_WRITTEN TASK:_ Write the next few paragraphs of the news article below about archer Thomas Stanwood and the U.S. Olympic Team Trials, starting after its last sentence.

_TEXT PASSAGE:_
* * * * *

By Scott McDonald | Sept. 28, 2019, 11:19 p.m. (ET)
Thomas Stanwood (front) competes at the 2019 World Archery Championships in June 2019 in ‘s-Hertogenbosch, Netherlands.

 

COLLEGE STATION, Texas - One thing after another always got in the way of Thomas Stanwood’s journey to becoming an Olympian in archery. There were two years of college, various jobs, becoming a heavy-metal drummer, a prolific 9-ball career, golf, more college and then a law degree.

Stanwood shot compound archery in his early teenage years, then stepped away from the sport for a decade. Later, after graduating from the University of Massachusetts with a philosophy degree, he began law school — and only then picked up an Olympic recurve bow.

It seems to be working out.

The Boston lawyer, who turned 41 last Thursday on his trip to College Station, Texas, for the second stage of the U.S. Olympic Team Trials for Archery, secured his spot on Saturday among the final 16 men and 16 women competing toward an Olympic spot in Tokyo.

* * * * *

_AVAILABLE DATA:_
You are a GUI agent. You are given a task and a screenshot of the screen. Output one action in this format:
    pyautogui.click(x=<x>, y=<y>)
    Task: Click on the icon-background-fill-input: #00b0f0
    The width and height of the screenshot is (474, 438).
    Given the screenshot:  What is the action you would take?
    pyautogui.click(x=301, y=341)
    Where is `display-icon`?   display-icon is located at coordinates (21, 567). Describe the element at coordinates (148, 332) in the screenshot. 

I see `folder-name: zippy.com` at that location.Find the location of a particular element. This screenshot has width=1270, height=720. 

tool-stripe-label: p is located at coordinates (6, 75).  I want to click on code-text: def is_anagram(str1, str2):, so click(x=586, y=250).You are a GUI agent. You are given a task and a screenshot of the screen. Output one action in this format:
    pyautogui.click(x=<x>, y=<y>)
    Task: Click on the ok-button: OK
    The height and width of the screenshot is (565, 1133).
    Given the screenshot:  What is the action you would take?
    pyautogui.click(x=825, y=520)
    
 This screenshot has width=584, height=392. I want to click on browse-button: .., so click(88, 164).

* * * * *

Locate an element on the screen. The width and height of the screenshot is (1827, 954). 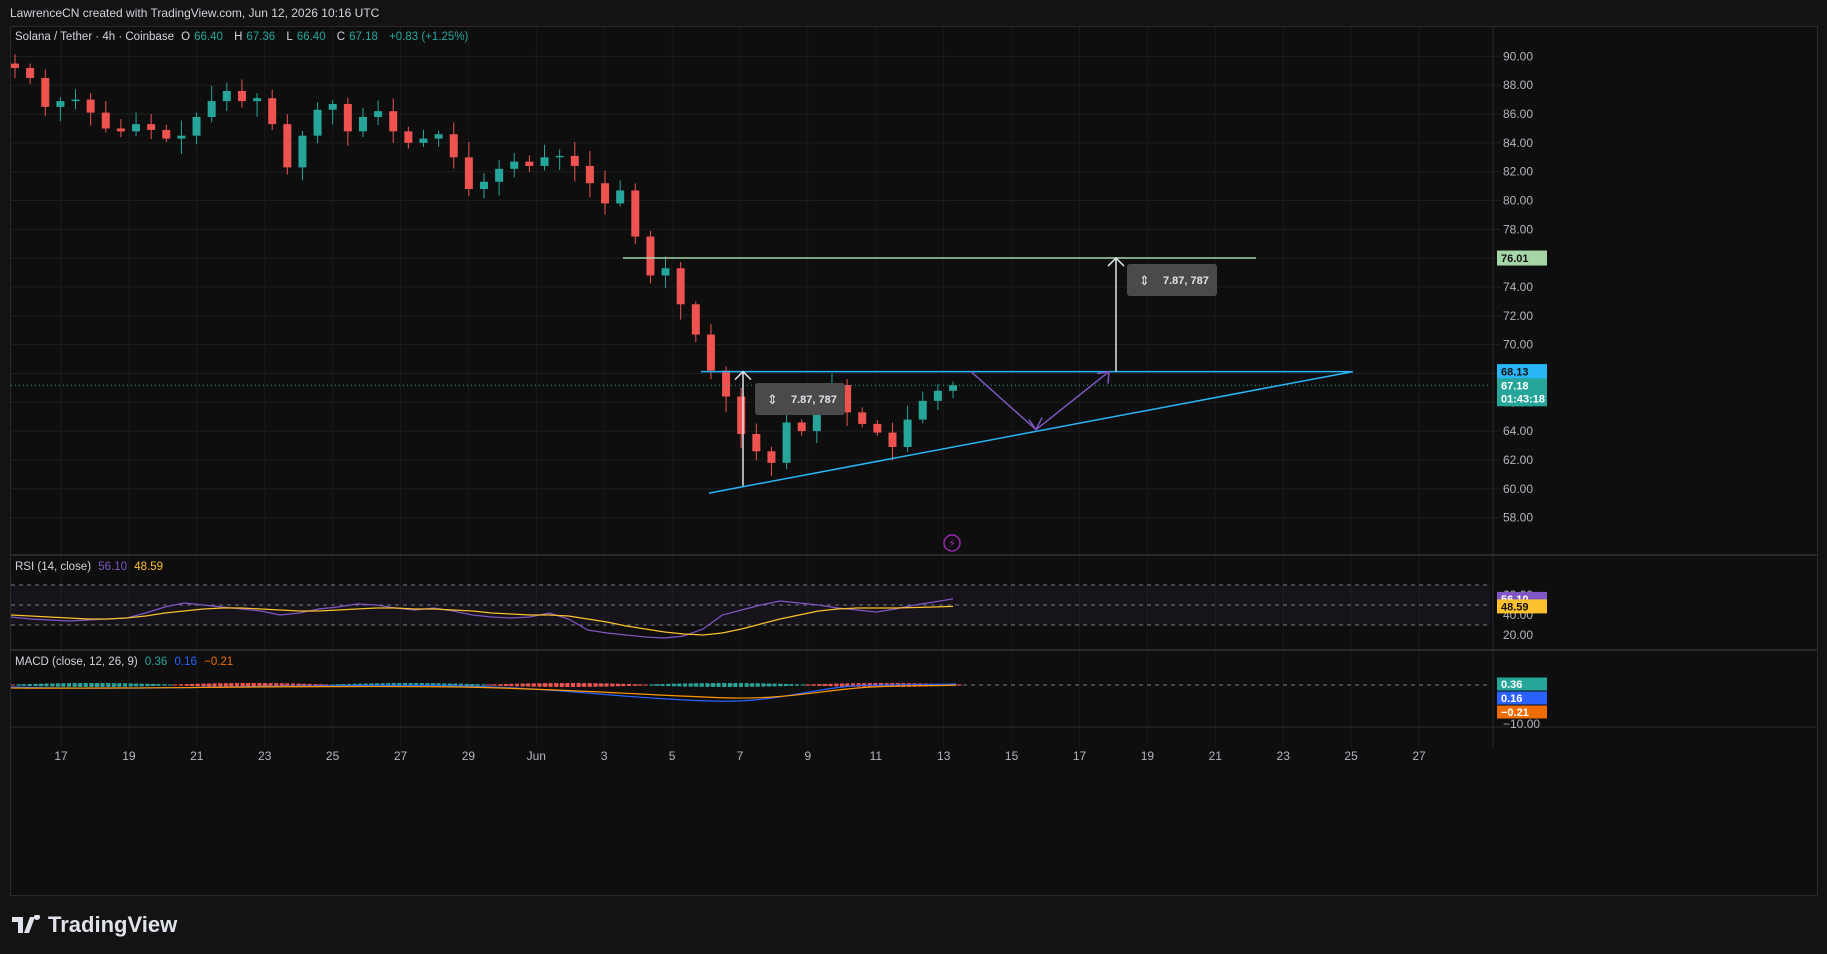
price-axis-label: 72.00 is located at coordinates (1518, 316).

* * * * *

_RESPONSE TO THIS TASK:_
Open to the public to watch – and initially to compete in, the archery Olympic trials began with nearly 200 competitors in August at the U.S. National Target Championships in Ohio, and on Saturday the field was cut drastically. Among the big names who just missed out were Olympic medalists Justin Huish, Butch Johnson and Vic Wunderle, Paralympian Lee Ford-Faherty and Youth Olympic medalist Trenton Cowles.

Others who moved on include three-time Olympic medalist and defending world champion Brady Ellison, Olympic team medalists Jacob Wukie and Zach Garrett,  five-time Olympian Khatuna Lorig, Youth Olympian Catalina GNoriega and 15-year-old Casey Kaufhold.

Those who made the cut will compete further on Monday and Tuesday in College Station before heading to Chula Vista, California, for Stage 3 of the four-part Olympic Trials in April. The field will be cut in half again in Chula Vista, with one man and one woman securing their spots on the Olympic team after Stage 4 in May in Florida. The second- and third-place finishers of each gender will then wait until June to see if the U.S. secures enough quota spots for them to join.

Ellison and Kaufhold lead the men’s and women’s standings, respectively.

Stanwood advanced in a tie for sixth place after scoring 629, including 13 shots in the middle for 10s, on Saturday during a rather windy day at the Veterans Park venue. Not bad for a former college ice hockey player, which is full contact and brute force on ice instead of sweltering in the Texas heat.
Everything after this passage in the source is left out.